**** EXTRACT ****
On the wall of the barn was a detailed map of the island, with land clearly marked that was “out-of-bounds” to us because the farmers didn't trust us to close the gates and so on – besides a huge world map with hundreds of coloured pins denoting where ‘our' birds had been observed, dead or alive. All of this information (on some 8,000 birds ringed here a year) was being compiled to increase our knowledge of migration, the state of the bird kingdom and how they may be protected. There were many choughs (a kind of crow, pitch black but with bright orange legs and beak, it is related to the jackdaw), wheateaters, sedge warblers, whitethroats and spotted fly catchers.

During daylight, we might be sent off to observe waders on the beach, armed with a notebook, pencil and binoculars. We were strictly told never to take a bird book with us, lest we imagine traits that we could not see, but fitted a bird on a page. We were told to make detailed notes of what we actually saw and come back to have it identified in a scientific, unbiased situation.

Alan was usually sent to the northern escarpment of the hill, where it dropped so suddenly into the sea. There, he studied and noted the nesting shearwaters. I, on the other hand, was usually sent to the beach to study waders. The beach had no bluff above it, so it involved wriggling flatter than an infantryman – memories of the air-gun battles on Hampstead Heath, came back to me though now knowing that there was no one out there to take a pot shot at me! I would stop in the very last of the beach grass, just before it became pure sand, and lie motionless for what seemed like hours. Either the oystercatchers and curlews hadn't seen me or perhaps they considered that I was no threat. But the seals always became inquisitive and would come flumping up the beach towards me, on their flippers, to study me with their quizzical little eyes and lively nostrils, their long whiskers twitching. I often wondered if they went home to study our own species in seaweed tomes below the waves.

While the whole island was honeycombed with rabbit warrens (this was before myxomatosis) many of the burrows had been taken over by Manx sheerwaters. On dark, moonless nights, there was a sinister cackling all around from these 7,000 nesting sheerwaters, along with razorbills, guillemots, fulmars and kittiwakes. One great advantage to nesting on this island is that there are no predators, such as rats or foxes, so they may raise their families in relative peace.
**** DATA PROVIDED ****
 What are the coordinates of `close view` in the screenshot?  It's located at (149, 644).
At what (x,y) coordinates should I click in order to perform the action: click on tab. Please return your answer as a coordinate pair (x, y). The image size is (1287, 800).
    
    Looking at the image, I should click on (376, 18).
****
* _AIM OF THE EXERCISE_
Extend the memoir of birding on the island above by one more paragraph, starting right after its final sentence.

* _THE ANSWER_
Sheerwaters regularly fly across the Atlantic to South America. They lay one egg a year but only sit on that at night for fear that animals will find their precious egg if they are seen going to it by day. An experiment was conducted on their navigation systems: at migration time they were taken to New York by ship and their ‘clocks' readjusted by turning on lights and playing recordings of sheerwaters feeding at calculated, incorrect times. Released at their destination, they all spiralled up high in the sky and set off in exactly the ‘right' wrong direction to reach Brazil. Alas, at that time, transmitters were not made small enough for them to be tagged with one, so no one knows if they ever made it, or how long it took to understand their error and redirect their flight. They are known to live for 55 years and more, so the one egg a year rhythm does not endanger their species. They are very different from their cousins of the same genus, the puffin. While sheerwaters do a great deal of quite leisurely gliding and swooping to cover their 10,000 kilometres a year, puffins' wings beat at 400 times a minute. Their wings are so small that they are unable to take off from calm water. They need waves to jump off and become airlifted. So they do not go far afield.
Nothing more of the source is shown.